Market research and strategic planning encompass eight studies, including diversified product development, high-density orchards, fruit bagging, export potential for peaches and guava, China market analysis, brand development, organic certification, exotic fruits introduction, and AI-driven demand prediction.
Infrastructure development, supported by the Export Development Fund (EDF) includes 37 value-added projects across provinces, such as solar drying units for chilies, mango dehydration facilities, certified nurseries for cherries and nuts, olive oil extraction units, date processing plants, and support for global certifications like Global GAP, HACCP, and ISO 22000. Additionally, three cold chain projects will establish storages in production hubs and cargo facilities at airports and seaports.
Market access facilitation including SPS approvals and coordination with the Department of Plant Protection (DPP) for dossiers on guava, strawberry, banana, dates, melon, and apricot for China, plus monitoring cherry exports and advancing access to Thailand, Philippines, USA, Indonesia, and Vietnam. The plan also includes regular coordination meetings, data tracking, minimum export prices, trade negotiation capacity building, and export promotion councils.

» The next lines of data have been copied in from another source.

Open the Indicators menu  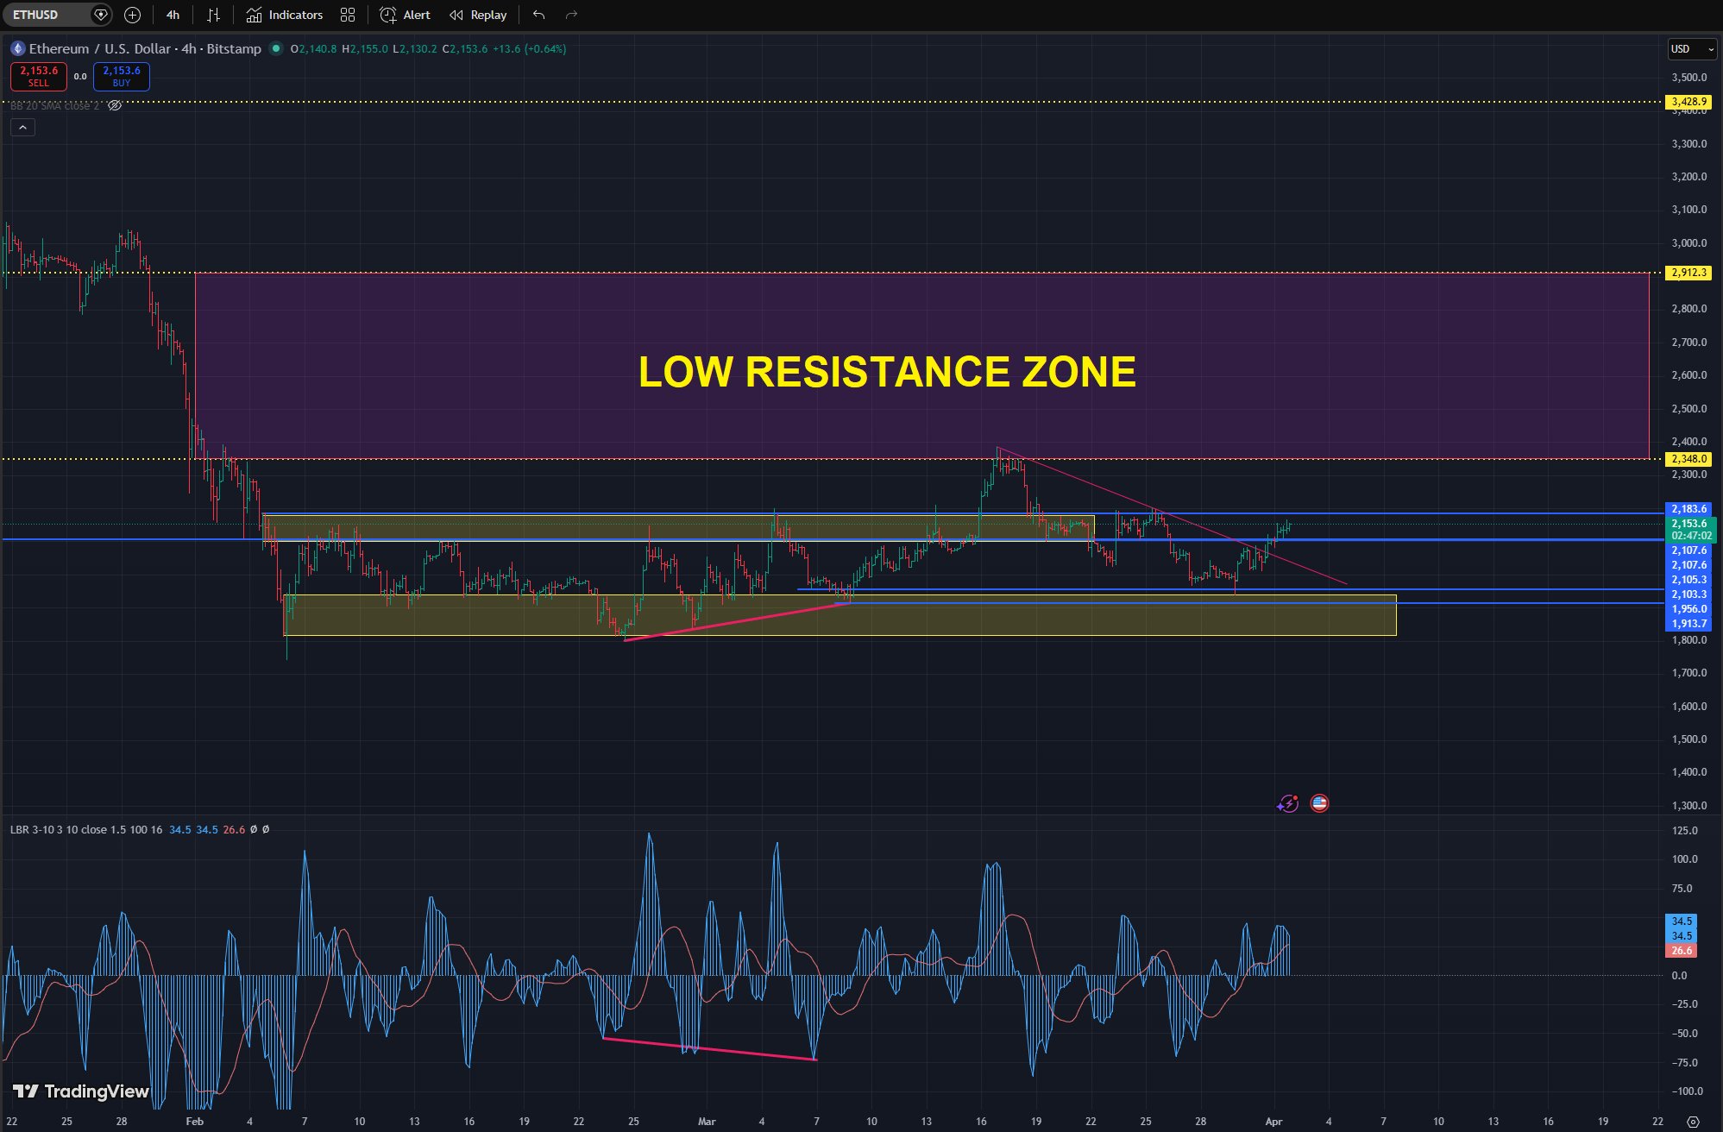tap(284, 15)
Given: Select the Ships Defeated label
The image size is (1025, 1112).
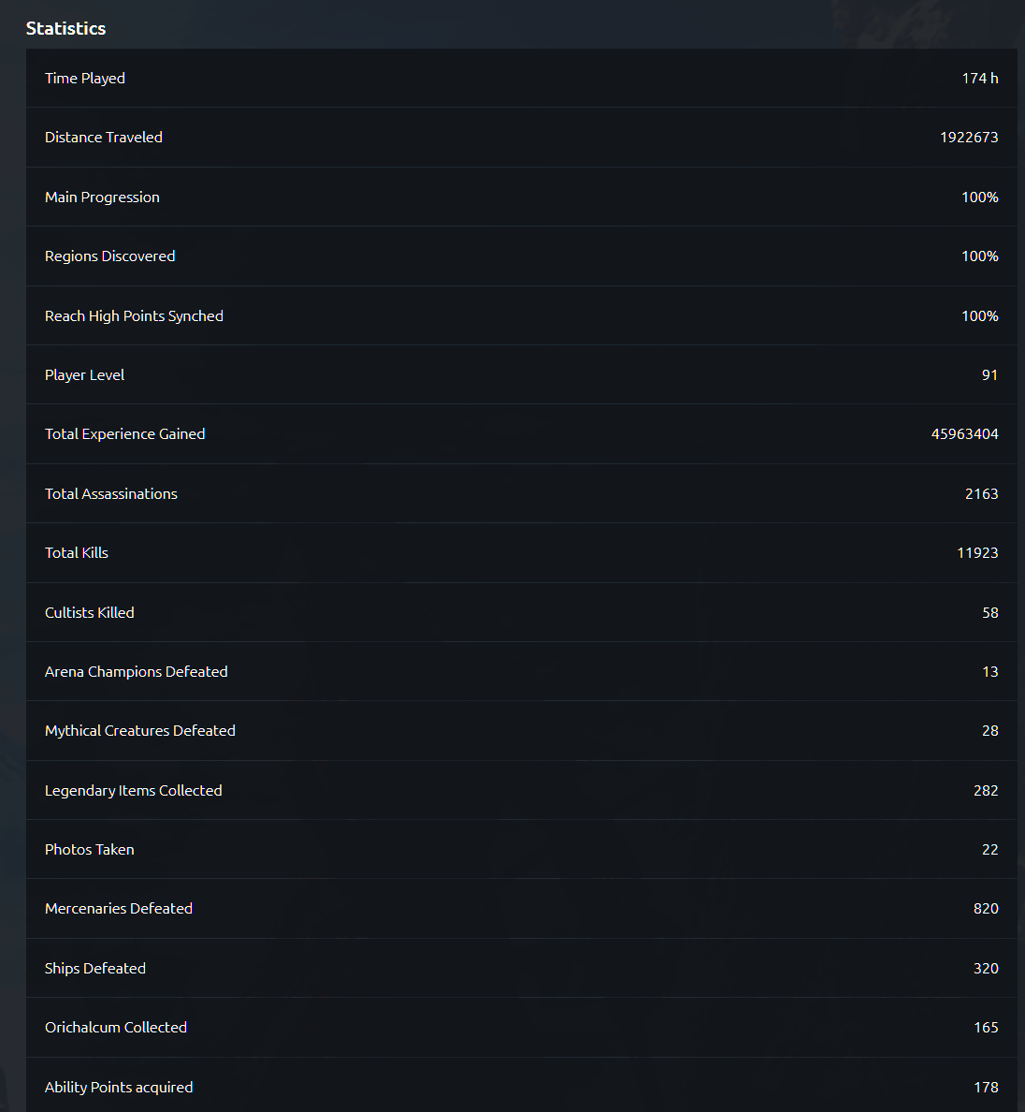Looking at the screenshot, I should pos(95,968).
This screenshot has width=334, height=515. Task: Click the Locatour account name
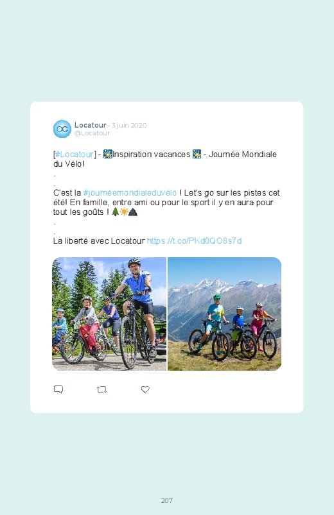91,125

PHDEC will support growers and exporters with subsidized participation in international exhibitions like Gulfood, ANUGA, and SIAL Paris, establishing a dedicated horticulture pavilion at FoodAg exhibitions. Horticulture companies will be encouraged to join delegations to promising markets such as Bangladesh, Indonesia, Malaysia, Philippines, and Vietnam, with logistics support via the National Logistics Cell (NLC) for Central Asian markets, including Afghanistan. The Trade Development Authority of Pakistan (TDAP) and Ministry of Commerce will assist through 58 trade missions.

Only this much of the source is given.